WHAT TO PRODUCE: Character for character, give back every line below.

[Data extracted from a collection]
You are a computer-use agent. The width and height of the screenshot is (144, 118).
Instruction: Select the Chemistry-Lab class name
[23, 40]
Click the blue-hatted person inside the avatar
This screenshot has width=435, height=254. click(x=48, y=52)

PROBLEM SOLUTION:
You are a computer-use agent. The width and height of the screenshot is (144, 118).
Instruction: Select the Chemistry-Lab class name
[23, 40]
Click the blue-hatted person inside the avatar
This screenshot has width=435, height=254. click(x=48, y=52)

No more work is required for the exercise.